The World's Worst Sports Blog

From the File Drawer: Does Spring Training Predict Wins? March 18, 2014

Nope.

It’s an idle curiosity, and more information is never a bad thing, but first, you need to establish whether there’s actually any information being generated. It would be useful, potentially, to have a sense of at least how the first few weeks of the season might go, so I decided to crunch some numbers to see whether I could torture the data far enough to get a good predictive measure. I grabbed the spring training and regular season stats from 2012 and 2013 and started at it.

First round.

Correlation! Correlations are useful. The correlation of spring winning percentage and regular-season winning percentage? A paltry .069. That’s not even worth looking at. This is going to be harder than I thought.

Second round.

Well, maybe if we try a Pythagorean expectation, we might get something useful. Let’s try the 2 exponent…. Hm. That correlation is even worse (.063). Well, maybe the 1.82 “true” exponent will help…. .065. This isn’t going to work very well.

Third round.

Okay. This is going to involve some functional-form assumptions if we really want to go all Mythbusters on the data’s ass and figure out something that works. First, let’s validate the Pythagorean expectation by running an optimization to minimize the sum of squared errors, with runratio = Runs Allowed/Runs Scored and perc = regular season winning percentage:

> min.RSS <- function(data,B) {with(data,sum((1/(1 + runratio^B) – perc)^2))}
> result<-optimize(min.RSS, c(0,10),data=data)
> result
$minimum
[1] 1.799245

$objective
[1] 0.04660422

That “$minimum” value means that the optimal value for B (the pythagorean exponent) is around 1.80 (to the nearest hundredth). The “$objective” value is the sum of squared errors. Let’s try the same thing with the Spring data:

> spring.RSS <- function(data,SprB) {with(data,sum((1/(1 + runratio.spr^SprB) – Sprperc)^2))}
> springresult<-optimize(spring.RSS, c(0,10),data=data)
> springresult
$minimum
[1] 2.243336

$objective
[1] 0.1253673

Alarmingly, even with the same amount of data, the sum of squared errors is almost triple the same measure for the regular-season data. The exponent is also pretty far off. Now for some cross-over: can we set up a model where the spring run ratio yields a useful measure of regular-season win percentage? Let’s try it out:

> cross.RSS <- function(data,crossB) {with(data,sum((1/(1 + runratio.spr^crossB) – perc)^2))}
> crossresult<-optimize(cross.RSS,c(0,10),data=data)
> crossresult
$minimum
[1] 0.08985465

$objective
[1] 0.3214856

> crossperc <- 1/(1 + runratio.spr^crossresult$minimum)
> cor(perc,crossperc)
[1] 0.05433157

.054, everybody! That’s the worst one yet!

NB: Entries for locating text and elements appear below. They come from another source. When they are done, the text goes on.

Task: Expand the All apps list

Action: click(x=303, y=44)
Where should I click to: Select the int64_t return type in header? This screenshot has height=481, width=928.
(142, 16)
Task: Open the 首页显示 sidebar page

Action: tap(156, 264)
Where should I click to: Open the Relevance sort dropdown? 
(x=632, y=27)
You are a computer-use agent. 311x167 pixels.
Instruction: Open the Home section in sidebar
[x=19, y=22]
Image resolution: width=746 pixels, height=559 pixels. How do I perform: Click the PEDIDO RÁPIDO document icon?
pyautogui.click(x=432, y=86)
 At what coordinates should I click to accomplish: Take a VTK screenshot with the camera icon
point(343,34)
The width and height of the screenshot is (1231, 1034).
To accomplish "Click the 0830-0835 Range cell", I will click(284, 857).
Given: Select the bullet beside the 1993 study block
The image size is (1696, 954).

Now, if anyone ever asks, go ahead and tell them that at least based on an afternoon of noodling around with R, spring training will not predict regular-season wins.

Just for the record, the correlation between the Pythagorean expectation and wins is enormous:

> pythperc<-1/(1 + runratio^result$minimum)
> cor(perc,pythperc)
[1] 0.9250366